Note the line containing "The image size is (1659, 578)."; from it through the last line below, give only those lines again, exactly, both ends included, skipping pictures.
### DATASET EXTRACT ###
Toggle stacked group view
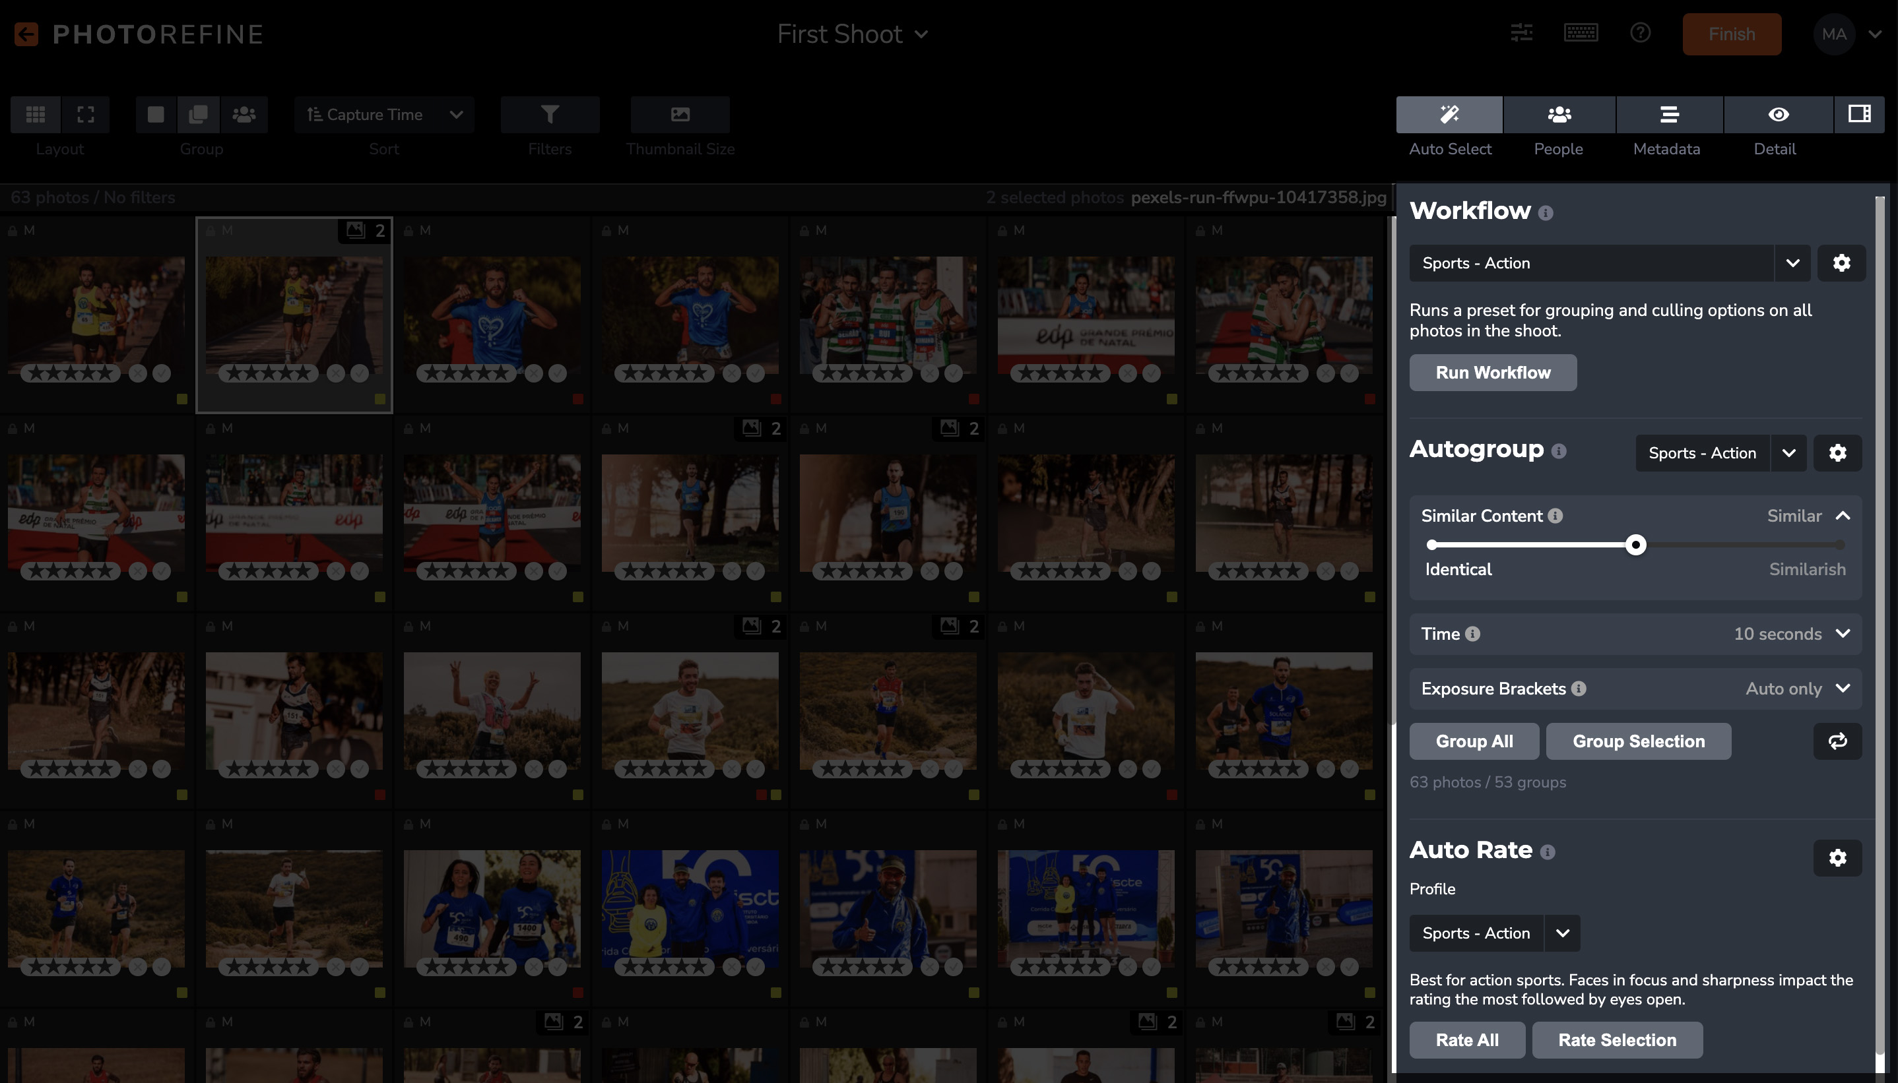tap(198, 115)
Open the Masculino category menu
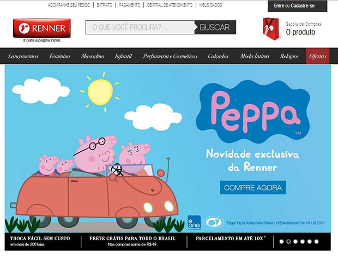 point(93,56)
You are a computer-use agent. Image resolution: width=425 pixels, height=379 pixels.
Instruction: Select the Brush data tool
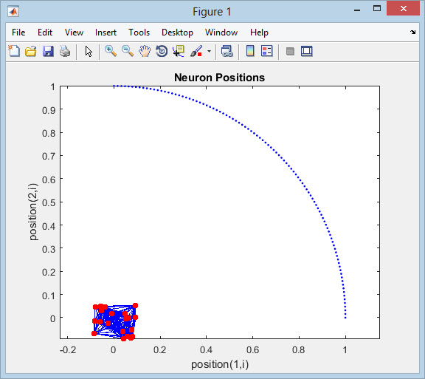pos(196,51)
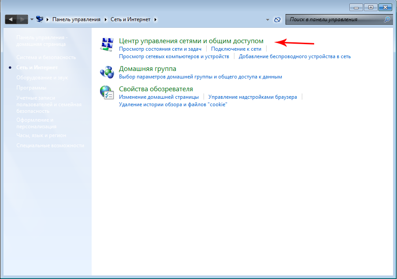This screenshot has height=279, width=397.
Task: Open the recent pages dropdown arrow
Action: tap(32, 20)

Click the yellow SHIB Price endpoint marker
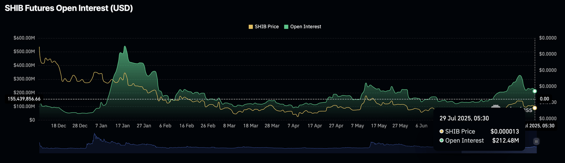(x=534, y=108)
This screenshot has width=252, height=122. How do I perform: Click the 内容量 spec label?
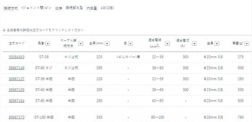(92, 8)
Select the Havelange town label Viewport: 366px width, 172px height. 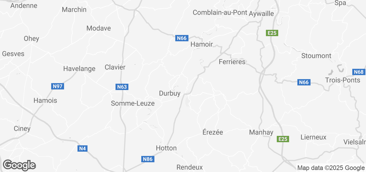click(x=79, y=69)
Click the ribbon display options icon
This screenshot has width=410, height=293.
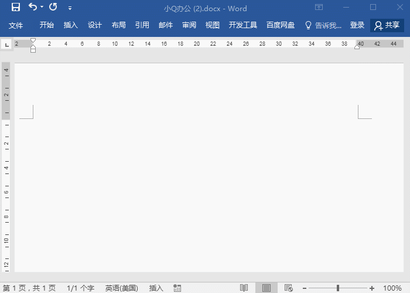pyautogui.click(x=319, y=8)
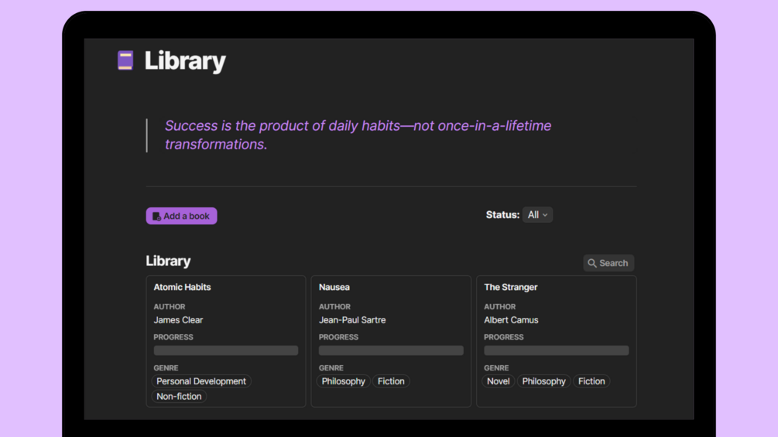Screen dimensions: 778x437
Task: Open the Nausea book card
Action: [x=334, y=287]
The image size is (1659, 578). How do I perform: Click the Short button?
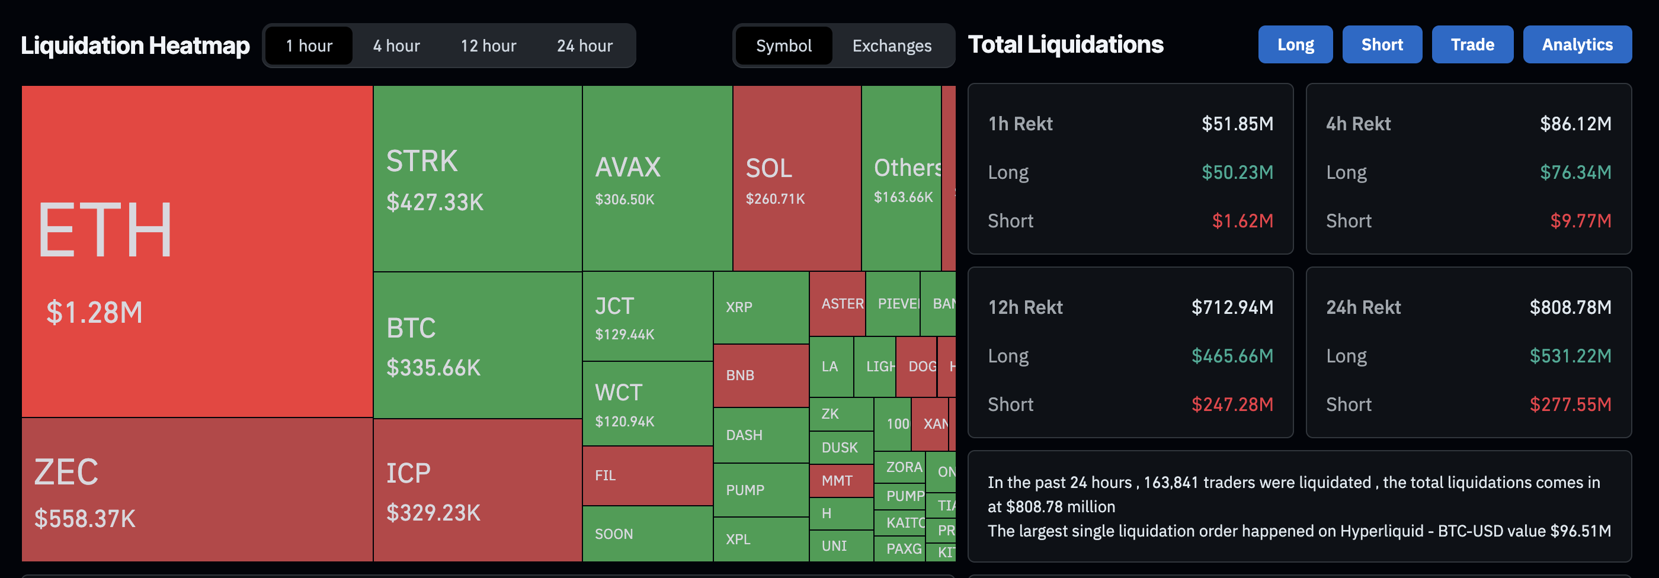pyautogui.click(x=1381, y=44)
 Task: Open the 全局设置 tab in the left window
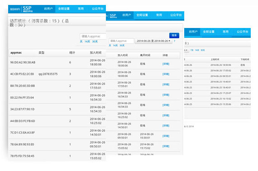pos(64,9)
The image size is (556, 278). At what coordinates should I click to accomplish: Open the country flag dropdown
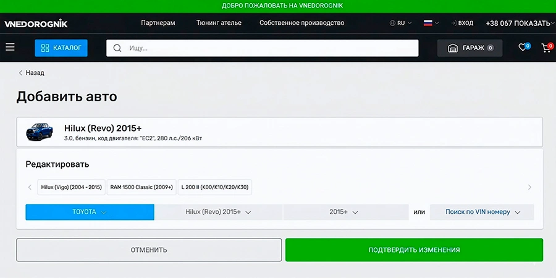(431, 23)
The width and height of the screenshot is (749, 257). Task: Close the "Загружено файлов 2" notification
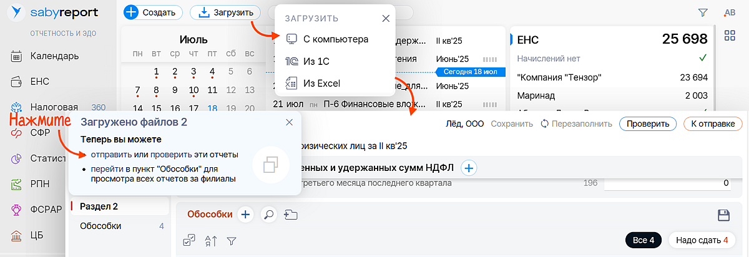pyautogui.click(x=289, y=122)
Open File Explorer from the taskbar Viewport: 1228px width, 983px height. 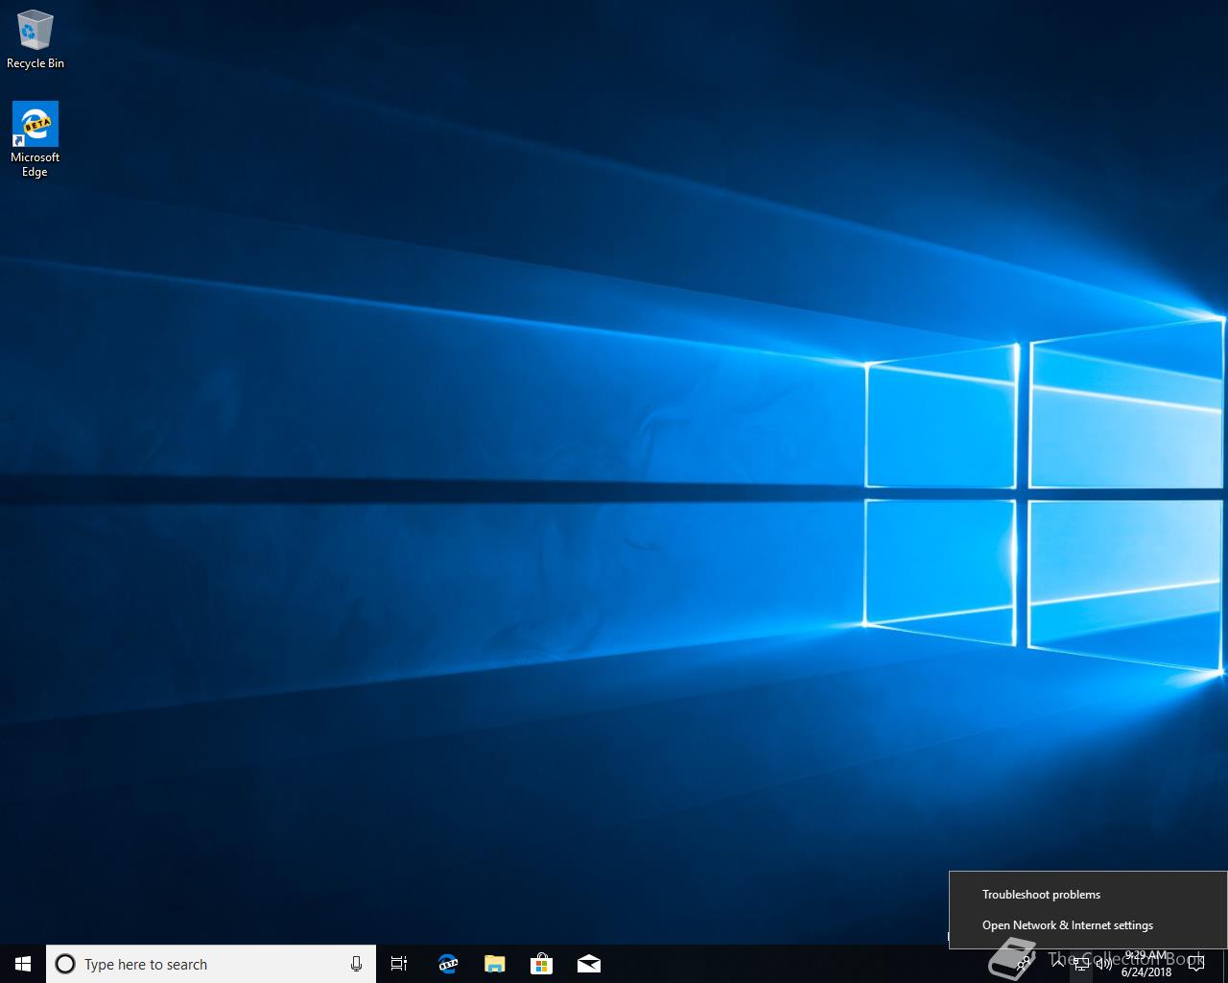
###
**WRITTEN ANSWER**
The image size is (1659, 578). How do I perform: Click the Short button?
pyautogui.click(x=1381, y=44)
 Task: Open the 全局设置 tab in the left window
pos(64,9)
The image size is (556, 278). At what coordinates should I click to accomplish: Open the country flag dropdown
(431, 23)
The width and height of the screenshot is (749, 257). Task: Close the "Загружено файлов 2" notification
pyautogui.click(x=289, y=122)
Open File Explorer from the taskbar Viewport: 1228px width, 983px height. 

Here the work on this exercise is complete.